* What you have to do *
Can you change every "Instruction" in the records below to "Directive", keep everything else the same, and leave the pictures out?

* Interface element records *
============

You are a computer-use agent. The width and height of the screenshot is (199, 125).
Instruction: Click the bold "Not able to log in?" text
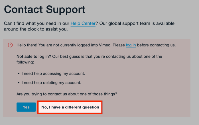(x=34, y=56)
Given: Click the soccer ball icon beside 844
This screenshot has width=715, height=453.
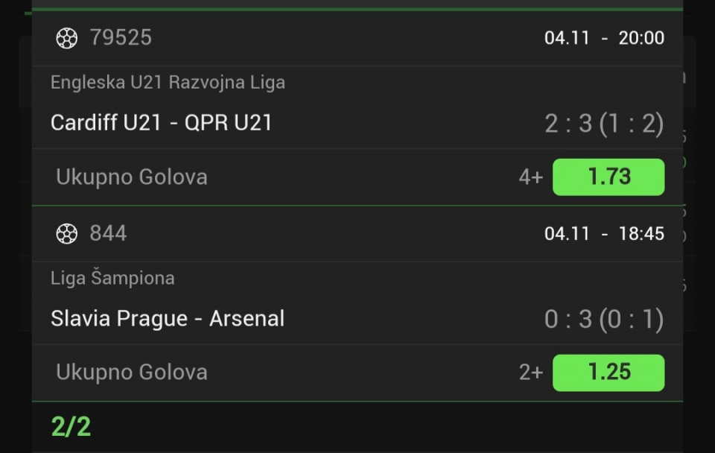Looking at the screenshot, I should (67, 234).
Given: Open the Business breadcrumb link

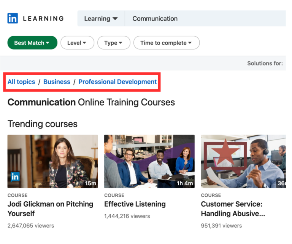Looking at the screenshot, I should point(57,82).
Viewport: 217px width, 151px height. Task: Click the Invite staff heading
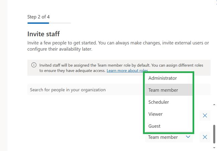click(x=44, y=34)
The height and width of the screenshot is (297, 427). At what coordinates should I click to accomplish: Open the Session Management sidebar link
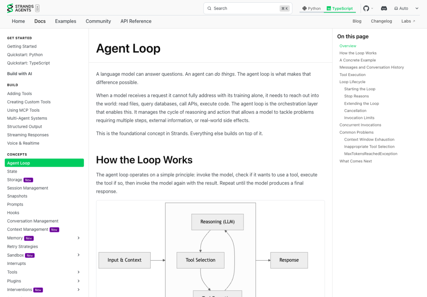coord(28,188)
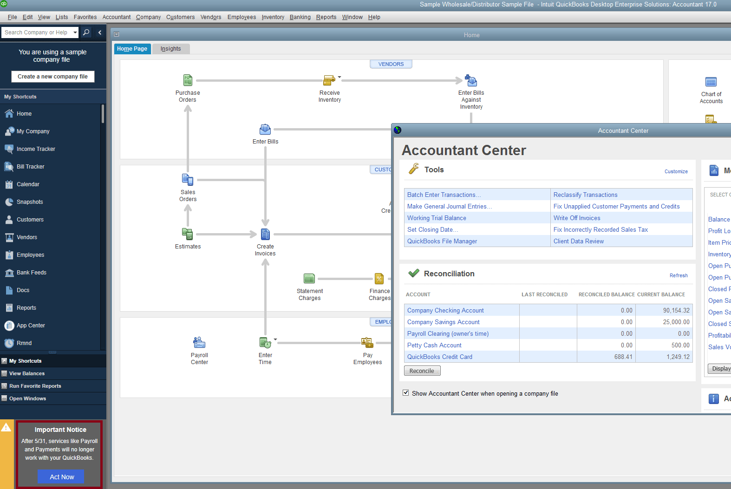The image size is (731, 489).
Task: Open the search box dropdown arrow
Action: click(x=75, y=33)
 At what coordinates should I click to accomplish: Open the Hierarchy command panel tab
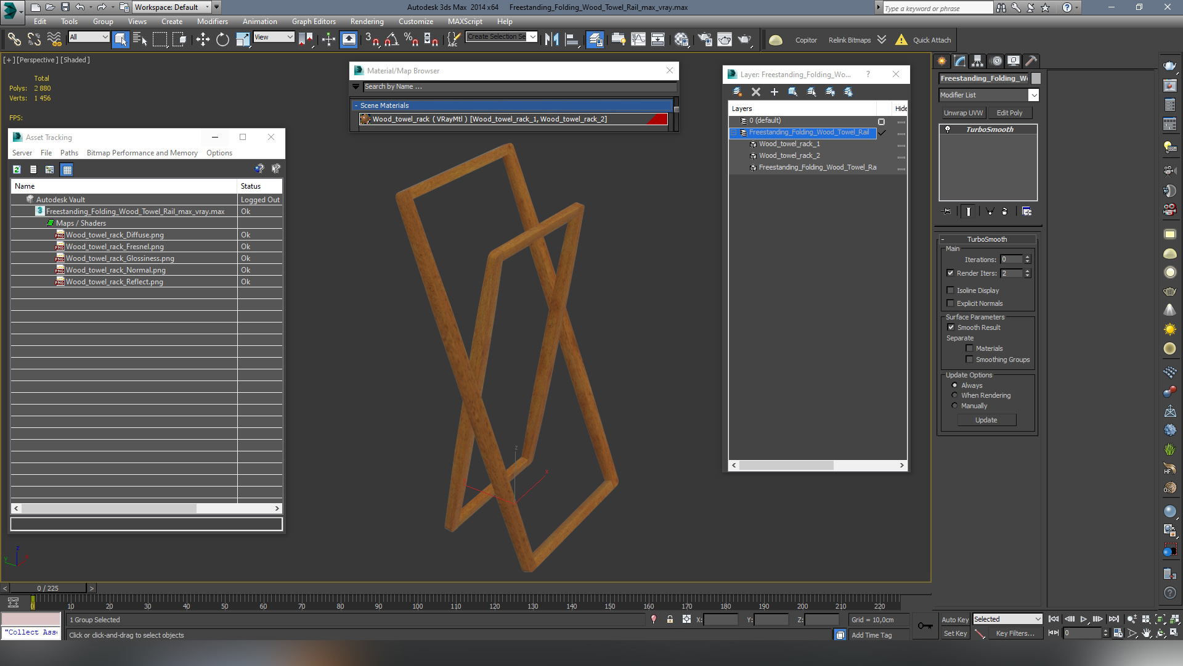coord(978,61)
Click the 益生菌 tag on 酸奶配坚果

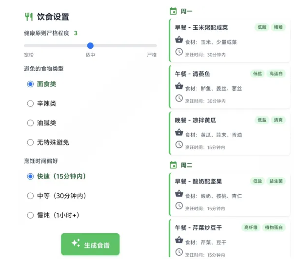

============

* Answer to this problem *
You are a computer-use agent. The width and height of the screenshot is (199, 125).
Directive: Click the bold "Not able to log in?" text
(x=34, y=56)
Given: Click the soccer ball icon beside 844
This screenshot has width=715, height=453.
Looking at the screenshot, I should (67, 234).
Given: Open the Business breadcrumb link

Looking at the screenshot, I should point(57,82).
Viewport: 217px width, 151px height. Task: Click the Invite staff heading
click(x=44, y=34)
The height and width of the screenshot is (297, 427). At what coordinates should I click to accomplish: Open the Session Management sidebar link
coord(28,188)
The image size is (731, 489).
Task: Open the search box dropdown arrow
Action: click(x=75, y=33)
 At what coordinates should I click to accomplish: Open the Hierarchy command panel tab
coord(978,61)
Click the 益生菌 tag on 酸奶配坚果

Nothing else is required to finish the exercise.